What kind of GM are you?

Greetings, programs! With the MCDM community’s help, I’ve prepared a survey of GM styles, so that I can use factor analysis to find the common variables underlying GMs’ responses, and come up with a scientific answer to “what kinds of GM styles are there?” The survey has 43 questions and takes a few minutes to complete. The more people answer, the better the data we’ll get.

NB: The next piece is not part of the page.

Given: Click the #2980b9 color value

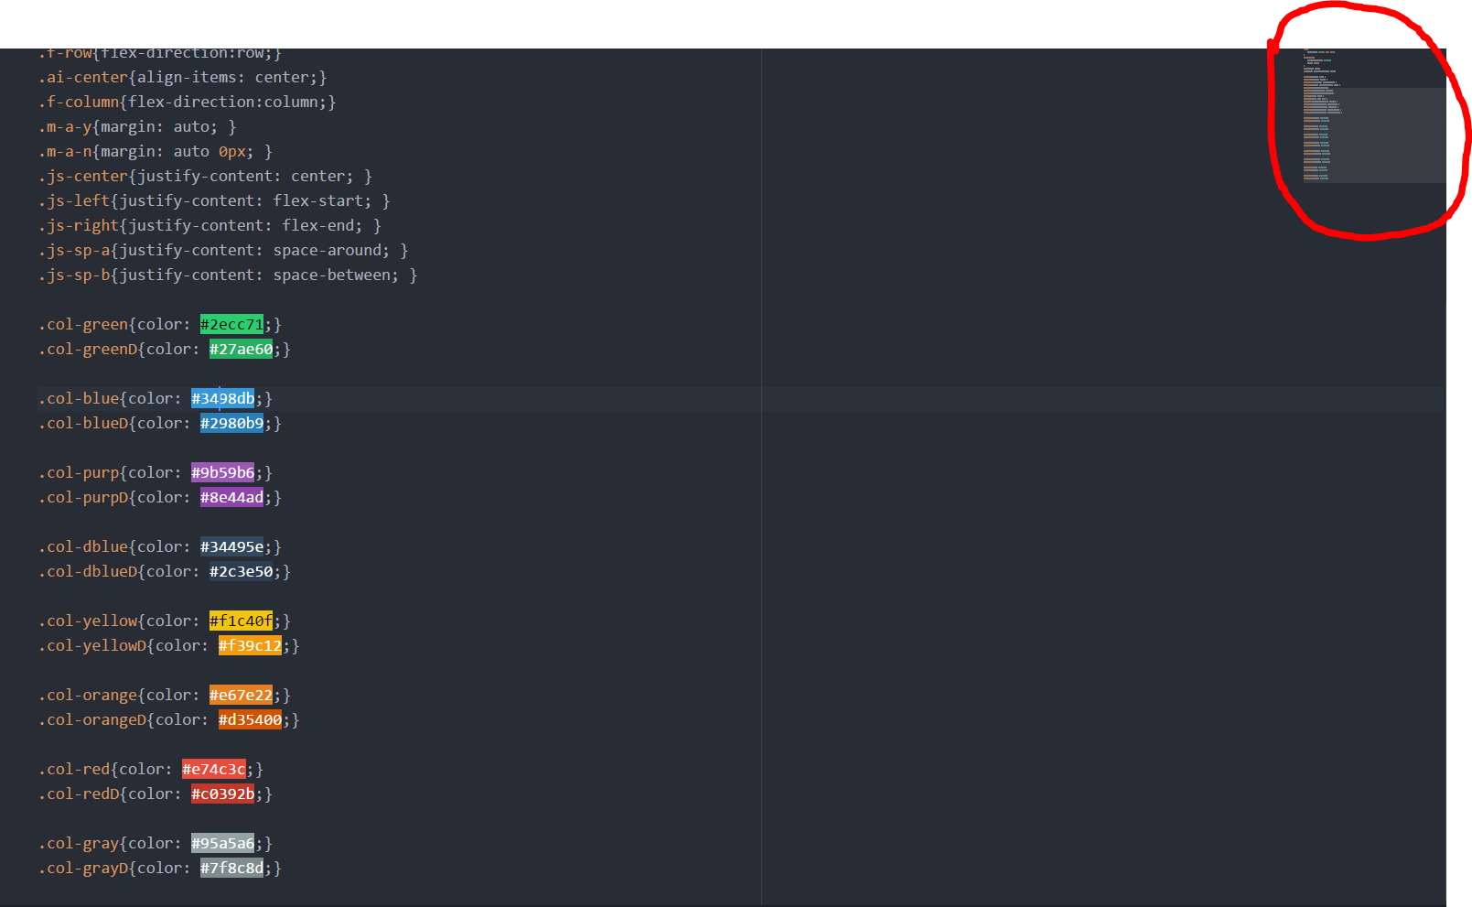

EDIT: We got 101 responses and now we’re analysing the data. First results: There are 9 dimensions of GM style! Not sure what they are, but there’s 9 of them.

What is your GM style?

Greetings, programs! I'm using factor analysis to find a scientific answer to the question, "What kinds of GM styles are there?" You're going to answer 43 questions about your GM style. All of the questions have answers ranging from "strongly X" to "strongly Y". If you're neutral, strongly ambivalent, prefer a balance between the two options, or wish there were a third answer, click the middle option. If the question doesn't apply to you at all, skip it. Once all the data's in, I'll run the numbers and work out which questions have a lot of correlation with each other, so that GM style can be reduced to a few key factors. Those factors will be our most scientific answer to our research question. However, there's no such thing as objective science. Our questions were submitted by the MCDM community, so the final results will reflect the kinds of things the MCDM community thinks are important to ask about GM style, and the patterns of association in your responses. So if you want the factors we find to reflect who you are, please answer all the questions and send the survey to your friends. Special thanks to Matthew Colville for coming up with this research question, and to our question designers, Geddy Lee, Tgnewman, Argent, and tidnabemit. This survey was designed by Viridian Grail.

Google Docs

@Grail Some of the questions were phrased in a way that made them unanswerable.

I'll go ahead and do closest-I-can-get, but there are so many baked-in assumptions that it'll render my answers worthless.

You can go ahead and skip those questions if you like.

@Grail Too late; I just used the "3" answers to mean "this doesn't apply at all to my games and it's ridiculous that anyone would assume it might." 😂

This applied to questions that amounted to "Do you live on Mars, or a moon of Mars?" questions that amounted to "Do you eat burgers, or pizza?" and those that amounted to "Would you rather eat nails or broken glass?" 😆

That’s fine, a neutral answer is good too.

Out of curiosity, which questions did you find most absurd?

@Grail

Ooh. I'd say the ones that were nails-or-glass ... two things that I'd never do, and the idea of some combination or middle ground between them equally undesirable.

No thanks to nails.
No thanks to glass.
And no thanks to nails-and-glass salad.

Which ones were those?

@Grail Too many to list, but one example is "Is your game an open world sandbox or a linear railroad?"

Nails or glass. Yum.

I didn’t know there were options outside of the spectrum of those two. What’s your game?

@Grail

Most of the GMs I know have several worlds and games. Many have dozens, and some have hundreds.

So the questions that talk as if I have just one - as you just did - were strange to me.

Anyway, bedtime for me. Best of luck with it.

Oh, I have several too. I’ve run in Doskvol, Orden, the Planescape, and two homebrew worlds I invented. I answered all of those questions with a weighted average of My worlds.